Justice Minister Andrew Little has guaranteed that next year's cannabis referendum will be binding, but says he will explain "what binding actually means" when the next details are announced.
National yesterday published the four options for a referendum question contained in a leaked Cabinet paper which it says ministers will consider when they meet on Monday morning.
One of options would see a law already in place ahead of the election which would then be triggered by a yes vote.
The other three possibilities would not be technically "binding" as the government would not be obliged to act on them.
They would either put a general question to the public - "do you support legalising the personal use of recreational cannabis?" - or offer more detail in the form of a policy framework or draft legislation.
Mr Little told RNZ the government stood by its commitment to hold a binding referendum alongside the 2020 election, but he suggested the word "binding" could have several interpretations.
"We made the decision at the end of last year for a binding referendum.
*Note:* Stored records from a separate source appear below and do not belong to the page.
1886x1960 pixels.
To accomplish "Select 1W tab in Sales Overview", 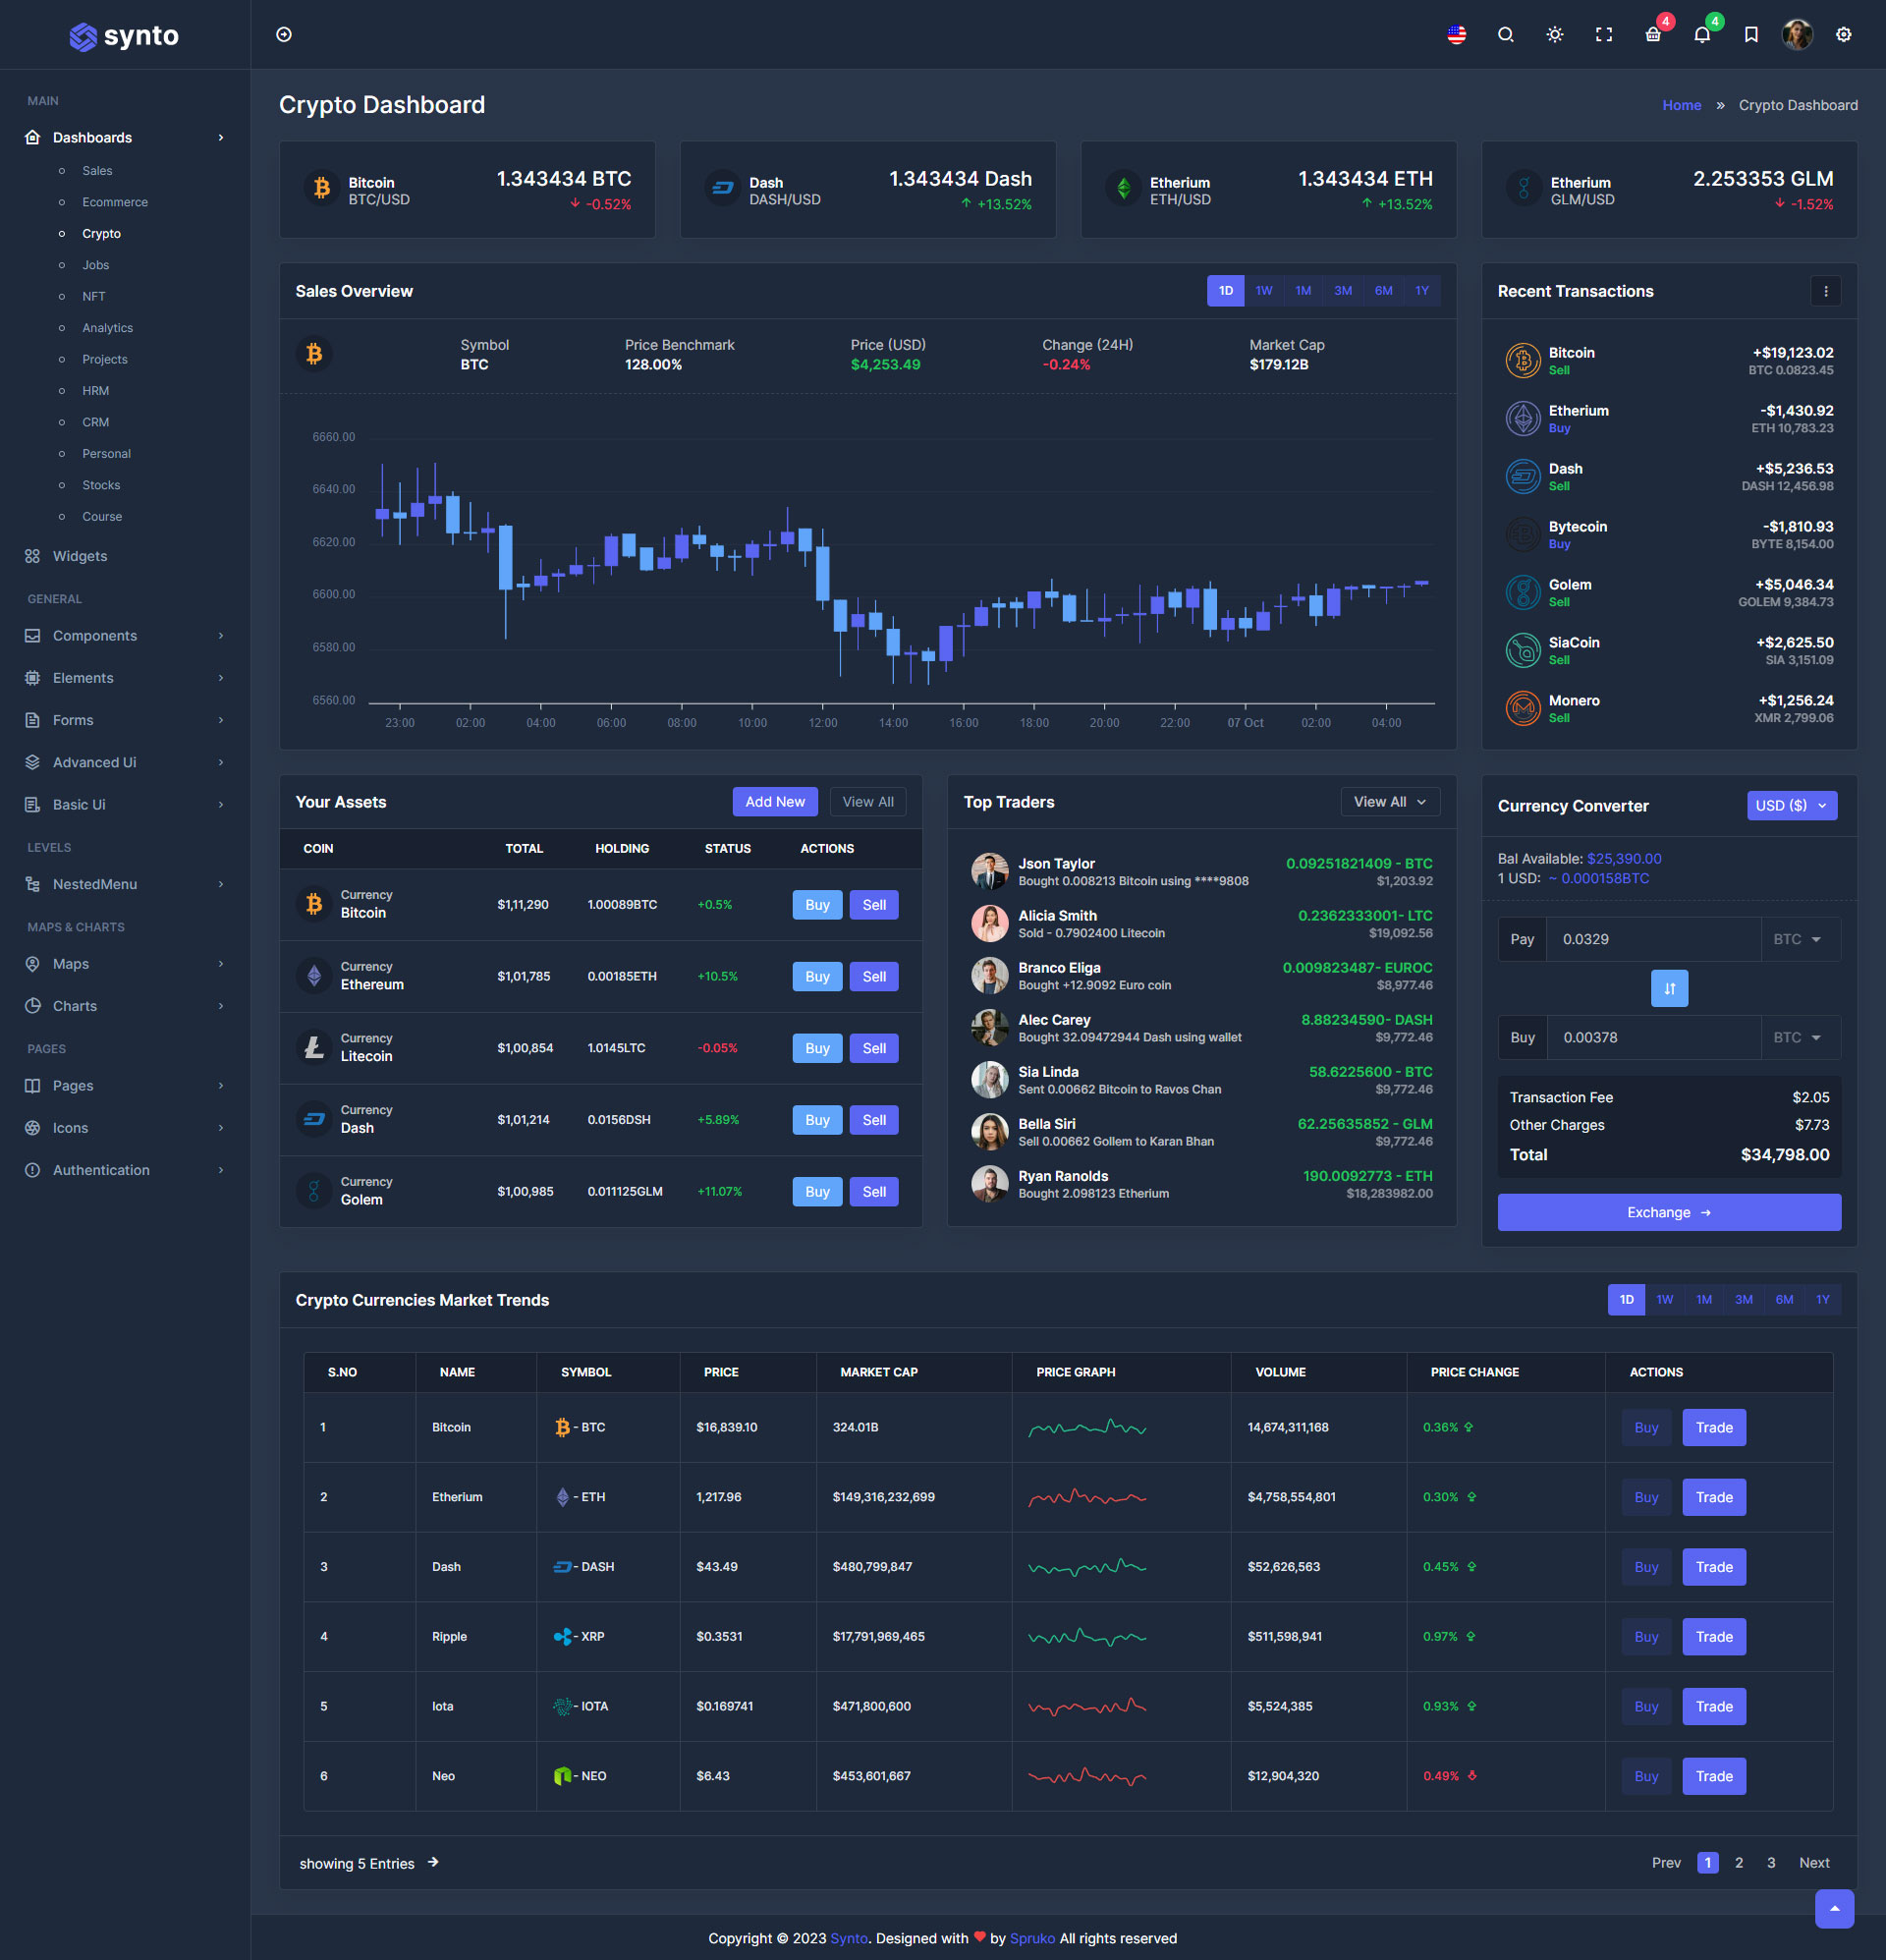I will click(1264, 291).
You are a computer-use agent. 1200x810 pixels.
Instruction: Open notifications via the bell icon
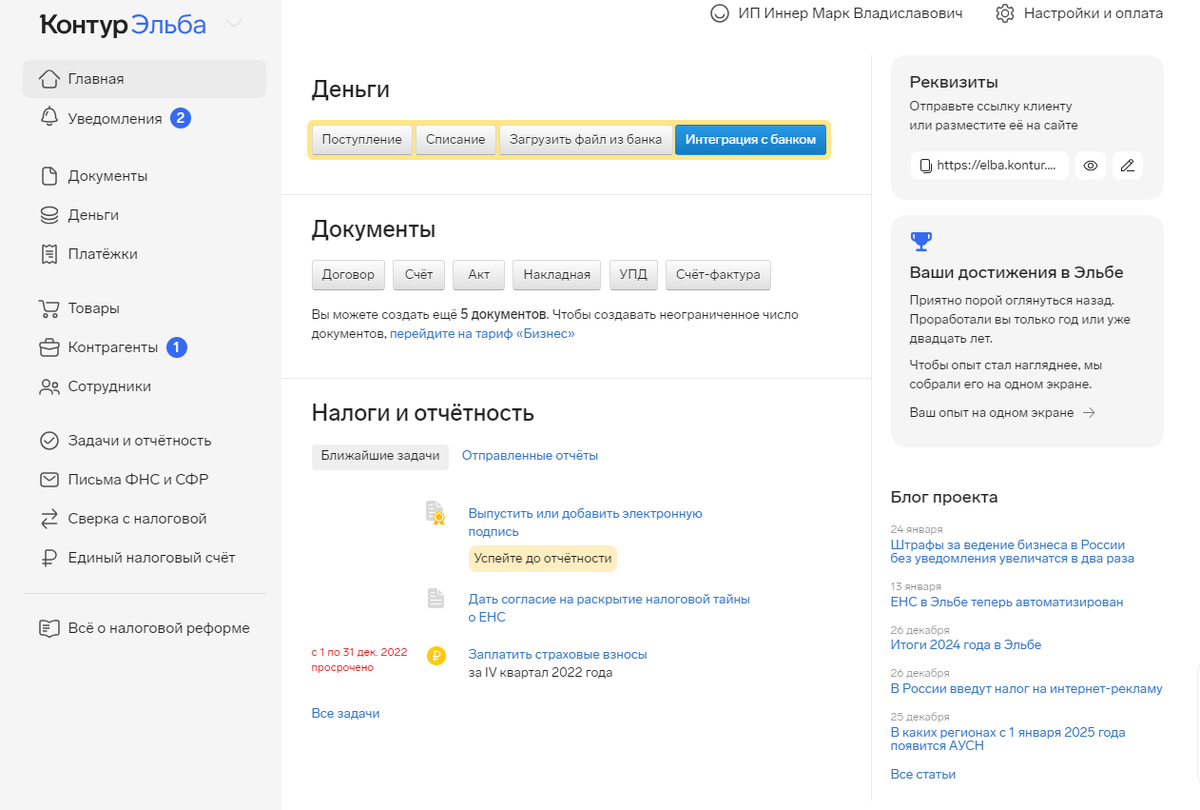click(48, 117)
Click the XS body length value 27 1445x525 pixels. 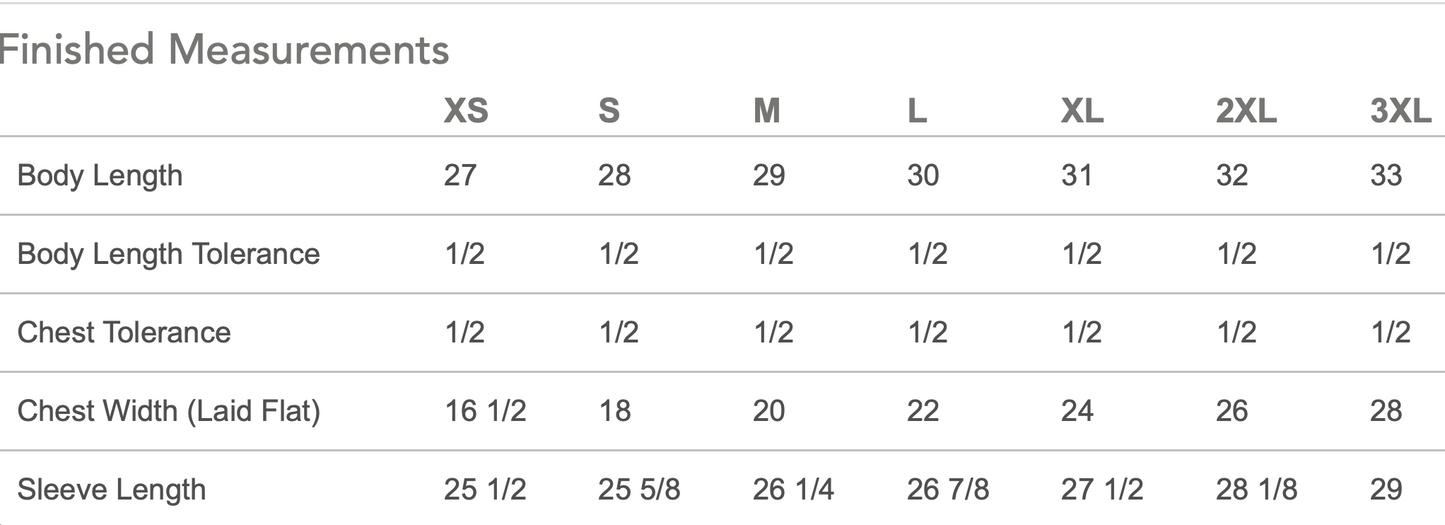[x=461, y=176]
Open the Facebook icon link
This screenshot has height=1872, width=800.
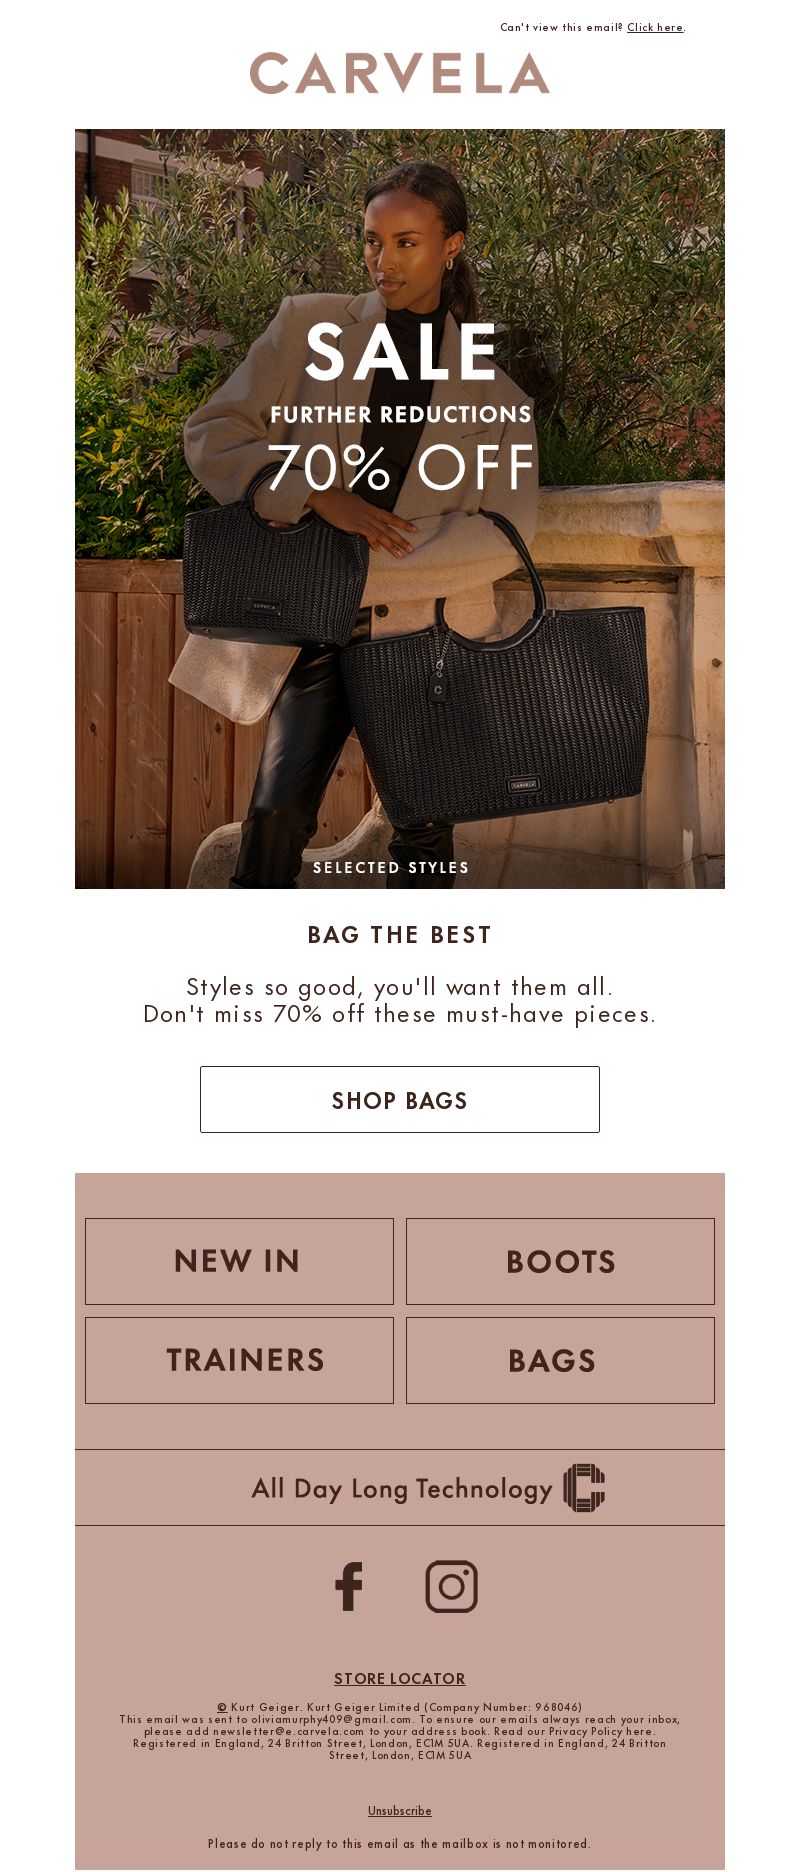pos(349,1586)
That decision remains," he said.
"[But] once Cabinet has made its decisions, and we're in a position to announce the next phase ... we'll be able to explain what 'binding' actually means."
Mr Little said the best time to offer that "clarity" would be after the final decision and announcement which he expected would be in "fairly short order".
National Party leader Simon Bridges said the leak showed a coalition in disarray and that the parties in it cannot agree.
He said it would not surprise him if they did not manage to make a decision on the Cabinet paper today.
"If you're going to do this and you mention the word binding you've got to have the greatest information and certainty about that. That would require a law in Parliament being passed and ventilated."
If a law was passed by parliament subject to a referendum National would be morally bound to do what the referendum said, he said.
Mr Bridges said he was personally opposed to the proposed cannabis reform because of concern over the effect on the mental health of users.
"I've been a Crown prosecutor I've seen the debilitating effect of cannabis throughout large communities, I do worry about that," he said, but added he was not "nailed in" and and would need to see any legislation.
National MP Paula Bennett said anything less than the "full legislative process" would let down the public.
"We would like to see legislation that has gone through the House ... through the scrutiny of a select committee, so experts can really be involved.
"I hear though there's a lot of dissension amongst the Greens, New Zealand First and Labour ... and I'm worried they'll go with a watered-down version because it's too difficult for them to agree."
Mrs Bennett said the other three options were not truly binding and could easily be changed by a future government.
"If the Greens are more influential, heaven help us, because I think we would see it far more liberalised."
Drug Foundation executive director Ross Bell said he too would prefer a law to be in place ahead of next year's vote.
"In terms of surety, having a draft bill that actually goes through that parliamentary process - which would allow members of the public to rock on up to a select committee - that would be the ideal situation."
At the very least, voters must be able to read the draft legislation, he said.
"Bottom line for us is having a level of detail so the public are confident on what they're voting for."
Sandra Murray, spokesperson for cannabis legalisation group Make It Legal, which is pushing to ensure the referendum is binding, said the government needs to realise that this is about the people.
"They need to put the people and what the people want above whatever their electioneering issues are."